Improved Atari TOS FAT16 filesystem details
 
  
   This will be little technical, but I try to make it understandable for average computer user. Only little sense for simple mathematic is required :-)
So, what is FAT16 ?  It as abbrev. of 16 bit file allocation table.  Every file, DIR on hard disk partition is divided in segments, here called clusters, and they must be not in order on disk - that allows adding new data (new bytes) to existing file, while space right after it is occupied. That 16 means that each record in FAT is 16 bit (2 bytes) long, and that means 2 POW 16 = 65536 possible records, in practice little less, and that depends from partition size too.
In case of small, now barely used 32 MB or smaller partitions 1 FAT record can be exactly 1 sector on disk (512 bytes).
With larger partitions sizes count of bytes per cluster grows, but it is always POW of 2. So 2, 4, 8, 16, 32 ...
And that means also that minimal space what some short file occupies on disk is for instance 16 sectors, or 8 KB .
We can easily calculate partition size with such cluster size: 8KB x 65536 = 512 MB . Or better said: is is with 257-512 MB size.
And that's actually max partition size what TOS 1.04-3.06 support (TOS 1.00 and 1.02 max 256 MB) . Unfortunately, TOS or AHDI FAT16 is not really regular FAT16. I call it rather FAT15 . Because it can handle max 2 POW 15 clusters. And that means that in case of 512 MB partition (down to 257 MB) cluster size is not 8, but 16 KB . And that means more wasted space. See test results at page bottom.
And there is more bad: since TOS (AHDI) uses 16-bit sector addressing instead 32-bit (on 32 bit CPU !) count of logical sectors is limited too - 65536 . So, there are so called large logical sectors used. Depending on partition size. In case of 512 MB it is 8 KB . And that's minimal size with which hard disk driver operates. And yes, not good, especially not with short files. See speed test results at bottom.

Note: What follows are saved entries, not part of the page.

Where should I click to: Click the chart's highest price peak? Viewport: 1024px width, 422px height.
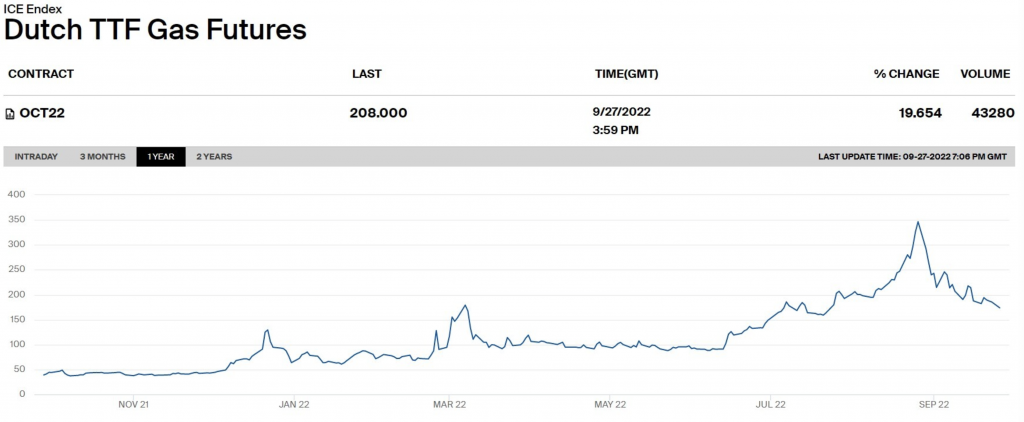tap(917, 222)
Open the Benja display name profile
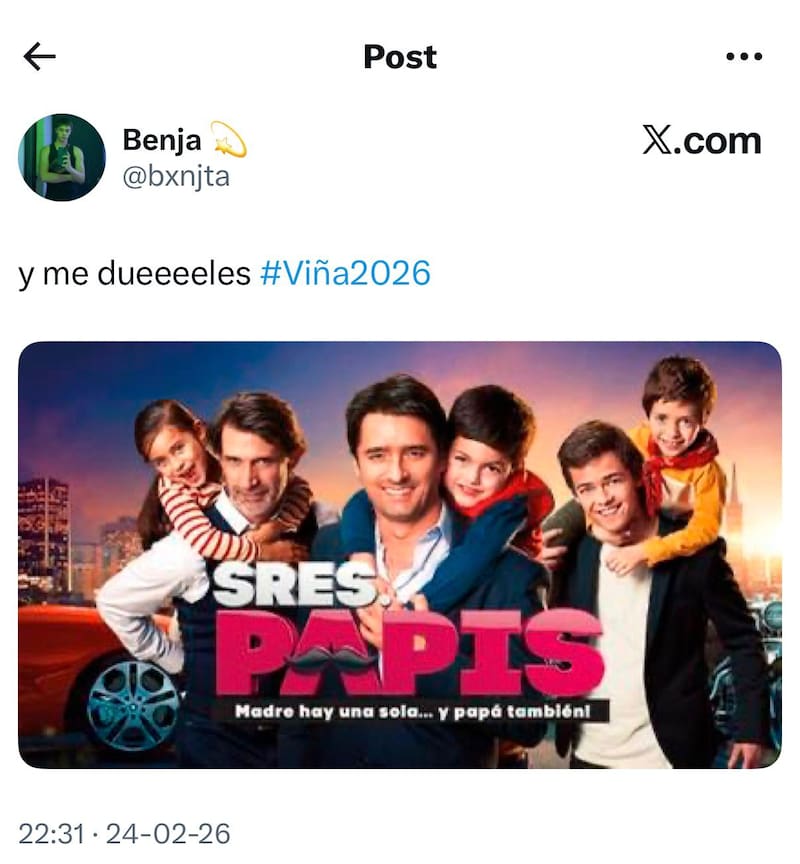This screenshot has height=864, width=800. coord(161,139)
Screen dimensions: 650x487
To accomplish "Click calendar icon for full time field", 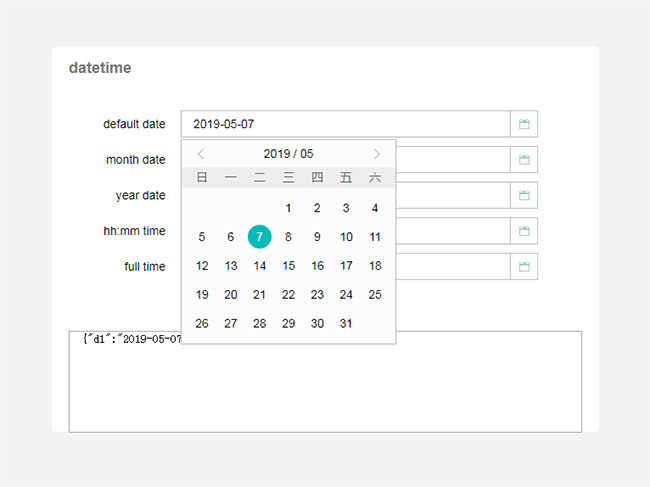I will (524, 267).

What I did is correctiong TOS FAT16 filesystem code at several places - so it has now full 32-bit sector addressing. Full 16-bit FAT.  And 32 logical drives possible - that means 30 hard disk partitions, since A and B are reserved for floppy drives.

30 partitions of max size of 1 GB, with less buffer need, faster work, less wasted space. Yes, that's what you get, and it is tested a lot.

Now can fully utilize 32 GB SD card - even with 30 or 29 partitions. Because real capacity is usually some 10% less than nominal. I was able to create 28x 1023 MB + 1x 870 MB partitions on 32 GB micro SD (via adapter) with UltraSatan.


 


Here is speed test I made some months ago:

Done on Mega STE, with same UltraSatan, with 2 SD cards with practically same speed.
Test is just copying SUBDIR with 80 very short files to some other SUBDIR on partition.

Regular TOS 2.06 :

Note: it needs min 32 KB for buffers for 500 MB partition.
Almost empty 500 MB partition:
At 8 MHz: 39 sec , at 16 MHz 27 sec


Regular TOS 1.04, 8 MHz for same as above: 38 sec - marginally faster.

Improved TOS 1.04i (without large sectors), DOS FAT16 partition of 1000 MB, almost empty:
No added buffers, only base 2 KB, what TOS creates after boot.

At 8 MHz: 26 sec , at 16 MHz: 17 sec
With 32 KB added buffers:
8 MHz - 25 sec, 16 MHz - 17 sec - marginal improvement, or just in range of test error.


Wasted space on hard disk/Flash card :

Here are concrete test results:
Regular TOS, 512 MB AHDI compatible partition. Free space before adding files is 535609344 bytes. Adding DIR with 80 very short files, all below 100 bytes. After that free space is 534282240 bytes. So 1327104 bytes less. And that's exactly 81x16384 .
81 because DIR takes 1 cluster too.

Improved TOS, 512 MB real FAT16 partition (DOS type):  Free space before adding files is 535519232 bytes. After adding 80 short files with DIR containing them free space is 534855680 bytes. 663552 bytes less - or 2 times less as above.
Cluster size is 8 KB instead 16 KB in case of same partition size. And that means better space usage. Less wasted space.
It may be pretty much in case of many short files.